◆ **Records for the exercise**:

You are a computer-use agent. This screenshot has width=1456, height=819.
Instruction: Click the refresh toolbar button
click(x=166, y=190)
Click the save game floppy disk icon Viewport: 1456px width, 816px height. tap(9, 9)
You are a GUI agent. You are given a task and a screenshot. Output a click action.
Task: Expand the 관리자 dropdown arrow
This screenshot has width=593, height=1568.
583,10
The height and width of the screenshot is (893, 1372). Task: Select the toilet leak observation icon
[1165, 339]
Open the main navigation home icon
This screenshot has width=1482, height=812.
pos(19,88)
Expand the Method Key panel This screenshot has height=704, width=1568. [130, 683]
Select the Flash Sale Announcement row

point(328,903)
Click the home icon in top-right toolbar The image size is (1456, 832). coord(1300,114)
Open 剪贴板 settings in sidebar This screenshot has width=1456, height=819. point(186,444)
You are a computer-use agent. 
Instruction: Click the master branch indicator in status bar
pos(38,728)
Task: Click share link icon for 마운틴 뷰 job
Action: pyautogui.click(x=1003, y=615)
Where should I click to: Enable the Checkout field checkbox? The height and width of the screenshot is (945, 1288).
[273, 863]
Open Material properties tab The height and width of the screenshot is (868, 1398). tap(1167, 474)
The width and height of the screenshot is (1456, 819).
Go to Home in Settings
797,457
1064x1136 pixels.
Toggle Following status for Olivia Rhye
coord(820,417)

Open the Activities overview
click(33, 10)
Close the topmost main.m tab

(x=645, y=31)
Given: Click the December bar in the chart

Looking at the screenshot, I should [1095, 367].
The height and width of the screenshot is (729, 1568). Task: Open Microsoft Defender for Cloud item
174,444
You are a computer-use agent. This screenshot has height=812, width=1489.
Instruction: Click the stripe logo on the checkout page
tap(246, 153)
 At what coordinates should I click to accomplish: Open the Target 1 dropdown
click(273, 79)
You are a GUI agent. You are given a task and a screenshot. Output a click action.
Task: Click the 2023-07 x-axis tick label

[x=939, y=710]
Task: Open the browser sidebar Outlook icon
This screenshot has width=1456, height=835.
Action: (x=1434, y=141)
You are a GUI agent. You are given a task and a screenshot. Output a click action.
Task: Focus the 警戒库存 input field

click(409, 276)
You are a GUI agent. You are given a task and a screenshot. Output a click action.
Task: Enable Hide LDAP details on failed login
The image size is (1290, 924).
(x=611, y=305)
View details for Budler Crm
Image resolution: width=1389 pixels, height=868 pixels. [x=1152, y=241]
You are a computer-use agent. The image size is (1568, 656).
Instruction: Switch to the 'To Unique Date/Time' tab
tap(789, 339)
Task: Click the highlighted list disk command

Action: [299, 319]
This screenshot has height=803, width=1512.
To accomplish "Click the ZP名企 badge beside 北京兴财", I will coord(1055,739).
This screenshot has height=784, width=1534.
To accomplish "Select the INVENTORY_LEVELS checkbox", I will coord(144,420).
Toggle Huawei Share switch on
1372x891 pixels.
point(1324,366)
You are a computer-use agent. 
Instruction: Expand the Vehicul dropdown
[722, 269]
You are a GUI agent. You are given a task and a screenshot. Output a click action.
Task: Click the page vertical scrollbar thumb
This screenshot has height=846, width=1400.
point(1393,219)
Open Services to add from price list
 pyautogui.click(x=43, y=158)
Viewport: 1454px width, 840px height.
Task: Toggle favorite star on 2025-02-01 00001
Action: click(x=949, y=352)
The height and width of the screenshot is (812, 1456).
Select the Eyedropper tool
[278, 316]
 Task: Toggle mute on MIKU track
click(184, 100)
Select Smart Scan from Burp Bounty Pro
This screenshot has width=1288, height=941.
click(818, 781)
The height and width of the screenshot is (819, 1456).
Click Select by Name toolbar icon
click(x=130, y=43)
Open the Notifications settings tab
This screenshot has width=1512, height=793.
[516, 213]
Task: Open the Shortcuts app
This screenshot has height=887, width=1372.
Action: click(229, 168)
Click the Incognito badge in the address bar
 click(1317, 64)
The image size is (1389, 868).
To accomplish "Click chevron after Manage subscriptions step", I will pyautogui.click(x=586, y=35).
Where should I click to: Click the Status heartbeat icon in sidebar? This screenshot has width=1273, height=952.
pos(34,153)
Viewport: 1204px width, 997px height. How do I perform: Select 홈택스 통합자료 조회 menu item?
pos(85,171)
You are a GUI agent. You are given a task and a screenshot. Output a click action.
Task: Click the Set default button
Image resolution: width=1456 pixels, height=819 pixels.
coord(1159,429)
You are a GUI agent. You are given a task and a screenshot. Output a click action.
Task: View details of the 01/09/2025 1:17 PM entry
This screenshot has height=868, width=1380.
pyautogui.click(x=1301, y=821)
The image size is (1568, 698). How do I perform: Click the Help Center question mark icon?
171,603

◆ **Instructions for the task**: Show each line of the material holding "computer".

◆ **Task result**:
You are a computer-use agent. This screenshot has width=1456, height=819.
You are a computer-use agent. 
You are a computer-use agent. This screenshot has height=812, width=1489.
You are a computer-use agent. The image size is (1568, 656).
You are a computer-use agent. 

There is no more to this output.